* Task directions: Rescale the click coordinates in the answers of the listing, from the line containing "This screenshot has height=2556, width=1179." through the line containing "will (x=904, y=961).", by multiplying each by 0.85 and rounding to whole numbers, with halves rounded up. Reproduce every line of that stretch, requests included, and leave all other numbers unchanged.

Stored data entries
## Start

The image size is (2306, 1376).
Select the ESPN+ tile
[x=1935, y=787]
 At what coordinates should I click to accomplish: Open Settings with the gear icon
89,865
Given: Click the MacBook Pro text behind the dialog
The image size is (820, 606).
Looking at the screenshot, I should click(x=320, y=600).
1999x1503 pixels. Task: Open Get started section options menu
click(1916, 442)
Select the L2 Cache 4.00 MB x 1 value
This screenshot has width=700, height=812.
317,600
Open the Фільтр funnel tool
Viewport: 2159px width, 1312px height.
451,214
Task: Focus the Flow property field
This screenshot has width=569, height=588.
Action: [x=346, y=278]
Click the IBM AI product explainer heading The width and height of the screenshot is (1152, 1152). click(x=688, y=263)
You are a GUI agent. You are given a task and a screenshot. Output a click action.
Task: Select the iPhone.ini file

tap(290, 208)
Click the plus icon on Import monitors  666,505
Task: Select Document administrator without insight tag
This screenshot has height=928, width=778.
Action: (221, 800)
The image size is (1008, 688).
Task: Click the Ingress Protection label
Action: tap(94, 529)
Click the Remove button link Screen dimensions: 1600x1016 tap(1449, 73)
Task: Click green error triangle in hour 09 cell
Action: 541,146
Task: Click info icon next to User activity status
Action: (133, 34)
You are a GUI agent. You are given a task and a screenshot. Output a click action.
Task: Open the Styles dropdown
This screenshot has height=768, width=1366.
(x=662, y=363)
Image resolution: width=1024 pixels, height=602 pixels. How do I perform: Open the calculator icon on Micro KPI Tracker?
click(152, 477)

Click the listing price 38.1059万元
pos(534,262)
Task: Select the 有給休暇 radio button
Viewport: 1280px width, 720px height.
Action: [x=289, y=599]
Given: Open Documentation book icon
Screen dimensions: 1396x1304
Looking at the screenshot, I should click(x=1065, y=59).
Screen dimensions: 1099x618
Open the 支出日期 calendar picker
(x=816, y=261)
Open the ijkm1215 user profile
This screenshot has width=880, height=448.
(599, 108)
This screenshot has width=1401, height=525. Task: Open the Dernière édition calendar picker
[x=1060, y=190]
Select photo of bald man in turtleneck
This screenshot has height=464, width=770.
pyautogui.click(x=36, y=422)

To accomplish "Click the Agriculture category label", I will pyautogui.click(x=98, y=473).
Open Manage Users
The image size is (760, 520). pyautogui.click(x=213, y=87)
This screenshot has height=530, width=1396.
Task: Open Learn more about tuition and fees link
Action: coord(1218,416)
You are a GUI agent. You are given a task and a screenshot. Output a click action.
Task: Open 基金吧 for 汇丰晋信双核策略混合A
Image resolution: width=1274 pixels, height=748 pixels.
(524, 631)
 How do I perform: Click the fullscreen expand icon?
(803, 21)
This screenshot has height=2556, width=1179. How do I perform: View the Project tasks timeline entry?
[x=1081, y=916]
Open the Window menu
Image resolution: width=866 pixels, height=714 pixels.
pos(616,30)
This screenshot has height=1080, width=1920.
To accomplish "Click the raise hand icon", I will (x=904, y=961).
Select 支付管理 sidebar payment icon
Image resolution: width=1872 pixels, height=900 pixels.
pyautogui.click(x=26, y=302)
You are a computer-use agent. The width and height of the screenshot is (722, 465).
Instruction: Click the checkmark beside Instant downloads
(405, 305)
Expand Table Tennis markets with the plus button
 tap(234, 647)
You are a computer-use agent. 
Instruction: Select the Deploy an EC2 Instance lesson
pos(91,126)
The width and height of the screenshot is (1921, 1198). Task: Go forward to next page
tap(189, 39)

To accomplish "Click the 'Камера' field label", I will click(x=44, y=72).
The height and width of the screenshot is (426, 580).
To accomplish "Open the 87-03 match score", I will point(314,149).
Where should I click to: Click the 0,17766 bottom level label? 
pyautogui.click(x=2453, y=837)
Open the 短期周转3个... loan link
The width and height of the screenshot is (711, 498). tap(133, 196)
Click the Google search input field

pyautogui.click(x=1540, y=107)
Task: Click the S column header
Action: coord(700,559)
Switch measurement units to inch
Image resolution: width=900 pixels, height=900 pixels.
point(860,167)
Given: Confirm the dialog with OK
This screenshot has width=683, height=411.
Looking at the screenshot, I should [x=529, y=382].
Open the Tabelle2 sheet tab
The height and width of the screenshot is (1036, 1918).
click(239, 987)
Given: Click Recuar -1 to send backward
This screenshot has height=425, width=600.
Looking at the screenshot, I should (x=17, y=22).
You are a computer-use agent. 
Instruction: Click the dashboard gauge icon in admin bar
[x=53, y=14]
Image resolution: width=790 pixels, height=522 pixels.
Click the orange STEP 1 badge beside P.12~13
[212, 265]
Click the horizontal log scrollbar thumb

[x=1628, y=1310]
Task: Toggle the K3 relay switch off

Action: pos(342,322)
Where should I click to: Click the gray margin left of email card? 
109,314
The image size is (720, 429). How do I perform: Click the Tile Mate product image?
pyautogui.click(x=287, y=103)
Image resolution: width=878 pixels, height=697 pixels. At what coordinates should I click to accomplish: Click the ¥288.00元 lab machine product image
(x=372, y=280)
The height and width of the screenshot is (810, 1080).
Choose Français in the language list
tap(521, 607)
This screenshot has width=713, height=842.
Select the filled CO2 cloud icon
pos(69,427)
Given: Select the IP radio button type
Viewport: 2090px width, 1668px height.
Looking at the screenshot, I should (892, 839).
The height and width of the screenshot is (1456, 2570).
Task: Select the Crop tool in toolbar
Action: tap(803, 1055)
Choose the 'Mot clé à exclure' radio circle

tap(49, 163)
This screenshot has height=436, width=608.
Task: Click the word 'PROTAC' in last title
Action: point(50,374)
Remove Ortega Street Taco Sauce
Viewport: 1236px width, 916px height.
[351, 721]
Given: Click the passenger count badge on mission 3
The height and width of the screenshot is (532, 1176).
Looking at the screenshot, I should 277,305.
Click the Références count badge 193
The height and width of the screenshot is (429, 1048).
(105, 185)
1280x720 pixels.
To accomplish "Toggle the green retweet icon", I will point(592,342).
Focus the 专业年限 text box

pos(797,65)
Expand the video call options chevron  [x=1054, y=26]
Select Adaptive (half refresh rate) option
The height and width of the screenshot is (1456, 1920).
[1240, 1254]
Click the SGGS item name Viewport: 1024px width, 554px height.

## End

* Final answer:
This screenshot has height=2556, width=1179. How do I perform: View the Project tasks timeline entry?
[x=919, y=779]
Open the Window menu
Image resolution: width=866 pixels, height=714 pixels.
pos(524,26)
This screenshot has height=1080, width=1920.
To accomplish "Click the raise hand icon", I will (x=768, y=817).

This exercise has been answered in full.